### HOW TO COMPLETE THIS TASK
Using the records below, repeat exactly the lines from the one holding "Viewport: 1485px width, 812px height." through the one holding "Task: Click the NIS departure plane icon", both ends included, and no others.

[Opening RECORDS FOR THIS EXERCISE section]

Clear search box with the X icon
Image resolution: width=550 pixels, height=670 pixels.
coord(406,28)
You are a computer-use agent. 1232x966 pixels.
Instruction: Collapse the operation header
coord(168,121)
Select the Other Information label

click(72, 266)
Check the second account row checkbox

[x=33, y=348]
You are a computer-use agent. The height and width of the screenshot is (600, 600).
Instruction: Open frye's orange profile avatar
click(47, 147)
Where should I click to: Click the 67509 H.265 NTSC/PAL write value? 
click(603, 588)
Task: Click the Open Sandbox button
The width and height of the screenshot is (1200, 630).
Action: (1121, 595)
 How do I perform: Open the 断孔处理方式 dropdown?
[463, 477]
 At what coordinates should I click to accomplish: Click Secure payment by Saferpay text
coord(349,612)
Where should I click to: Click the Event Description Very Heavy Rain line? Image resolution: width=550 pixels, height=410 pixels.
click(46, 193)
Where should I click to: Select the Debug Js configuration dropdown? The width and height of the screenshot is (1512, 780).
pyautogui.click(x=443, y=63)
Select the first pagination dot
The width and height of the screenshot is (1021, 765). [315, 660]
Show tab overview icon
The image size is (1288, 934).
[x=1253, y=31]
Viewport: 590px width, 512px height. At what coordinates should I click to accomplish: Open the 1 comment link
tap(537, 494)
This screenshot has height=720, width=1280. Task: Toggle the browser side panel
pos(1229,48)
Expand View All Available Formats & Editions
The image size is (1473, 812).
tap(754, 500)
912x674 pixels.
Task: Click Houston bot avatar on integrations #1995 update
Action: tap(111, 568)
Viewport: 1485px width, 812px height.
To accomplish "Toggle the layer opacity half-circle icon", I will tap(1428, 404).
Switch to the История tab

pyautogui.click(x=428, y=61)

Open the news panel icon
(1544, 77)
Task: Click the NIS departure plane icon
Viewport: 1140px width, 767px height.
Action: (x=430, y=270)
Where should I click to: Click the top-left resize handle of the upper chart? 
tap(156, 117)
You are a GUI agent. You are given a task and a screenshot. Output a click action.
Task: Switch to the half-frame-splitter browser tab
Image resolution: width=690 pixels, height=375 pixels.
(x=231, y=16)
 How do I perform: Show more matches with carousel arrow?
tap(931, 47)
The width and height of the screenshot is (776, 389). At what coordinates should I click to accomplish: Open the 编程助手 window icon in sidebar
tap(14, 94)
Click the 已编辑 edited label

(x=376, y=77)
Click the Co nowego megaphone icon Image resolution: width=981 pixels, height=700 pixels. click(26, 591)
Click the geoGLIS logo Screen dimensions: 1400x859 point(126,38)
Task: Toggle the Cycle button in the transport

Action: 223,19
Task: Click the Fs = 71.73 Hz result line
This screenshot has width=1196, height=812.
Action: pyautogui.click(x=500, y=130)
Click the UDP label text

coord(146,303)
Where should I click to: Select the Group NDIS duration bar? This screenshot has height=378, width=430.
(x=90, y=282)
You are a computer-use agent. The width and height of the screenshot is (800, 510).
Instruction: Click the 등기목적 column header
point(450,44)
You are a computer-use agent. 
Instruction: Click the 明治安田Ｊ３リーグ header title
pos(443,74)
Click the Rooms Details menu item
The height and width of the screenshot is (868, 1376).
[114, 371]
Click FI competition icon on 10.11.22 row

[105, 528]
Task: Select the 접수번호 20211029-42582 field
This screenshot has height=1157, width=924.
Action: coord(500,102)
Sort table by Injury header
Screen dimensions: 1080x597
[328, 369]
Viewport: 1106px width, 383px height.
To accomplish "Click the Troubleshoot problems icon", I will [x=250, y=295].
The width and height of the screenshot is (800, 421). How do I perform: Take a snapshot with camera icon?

[Closing RECORDS FOR THIS EXERCISE section]

### TASK ANSWER
Viewport: 1485px width, 812px height.
To accomplish "Toggle the layer opacity half-circle icon", I will tap(1428, 404).
Switch to the История tab

pyautogui.click(x=428, y=61)

Open the news panel icon
(1544, 77)
Task: Click the NIS departure plane icon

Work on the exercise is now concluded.